Data provided: Begin
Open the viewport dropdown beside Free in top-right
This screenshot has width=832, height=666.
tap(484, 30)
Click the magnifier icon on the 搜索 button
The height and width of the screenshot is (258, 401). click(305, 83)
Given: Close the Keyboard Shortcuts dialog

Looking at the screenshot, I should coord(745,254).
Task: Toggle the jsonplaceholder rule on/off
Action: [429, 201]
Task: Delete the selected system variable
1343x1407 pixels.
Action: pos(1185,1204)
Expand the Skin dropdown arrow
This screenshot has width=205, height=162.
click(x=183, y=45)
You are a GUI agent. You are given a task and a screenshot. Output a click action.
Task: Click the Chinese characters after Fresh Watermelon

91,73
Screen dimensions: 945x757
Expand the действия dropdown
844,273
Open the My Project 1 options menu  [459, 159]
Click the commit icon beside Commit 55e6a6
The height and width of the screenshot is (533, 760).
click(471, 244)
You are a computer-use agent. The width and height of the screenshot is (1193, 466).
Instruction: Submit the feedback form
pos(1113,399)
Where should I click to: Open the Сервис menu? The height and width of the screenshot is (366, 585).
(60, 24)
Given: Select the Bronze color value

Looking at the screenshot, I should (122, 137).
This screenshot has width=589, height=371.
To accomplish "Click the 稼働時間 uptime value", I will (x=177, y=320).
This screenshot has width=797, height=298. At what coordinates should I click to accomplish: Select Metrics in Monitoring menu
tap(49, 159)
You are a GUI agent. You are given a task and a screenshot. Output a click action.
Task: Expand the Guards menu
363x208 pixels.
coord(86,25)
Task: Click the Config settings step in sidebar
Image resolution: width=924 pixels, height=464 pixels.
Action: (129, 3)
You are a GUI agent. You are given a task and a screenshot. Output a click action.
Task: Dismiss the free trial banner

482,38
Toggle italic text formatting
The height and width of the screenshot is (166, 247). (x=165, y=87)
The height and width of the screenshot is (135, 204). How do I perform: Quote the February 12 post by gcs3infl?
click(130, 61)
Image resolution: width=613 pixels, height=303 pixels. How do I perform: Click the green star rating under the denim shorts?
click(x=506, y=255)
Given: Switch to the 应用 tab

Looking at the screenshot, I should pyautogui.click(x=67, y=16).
Data provided: End
Your answer should hold exactly the lines from the one containing "Task: Dismiss the free trial banner" through the end of the entries above, and nothing else.

Task: Dismiss the free trial banner

482,38
Toggle italic text formatting
The height and width of the screenshot is (166, 247). (x=165, y=87)
The height and width of the screenshot is (135, 204). How do I perform: Quote the February 12 post by gcs3infl?
click(130, 61)
Image resolution: width=613 pixels, height=303 pixels. How do I perform: Click the green star rating under the denim shorts?
click(x=506, y=255)
Given: Switch to the 应用 tab

Looking at the screenshot, I should pyautogui.click(x=67, y=16).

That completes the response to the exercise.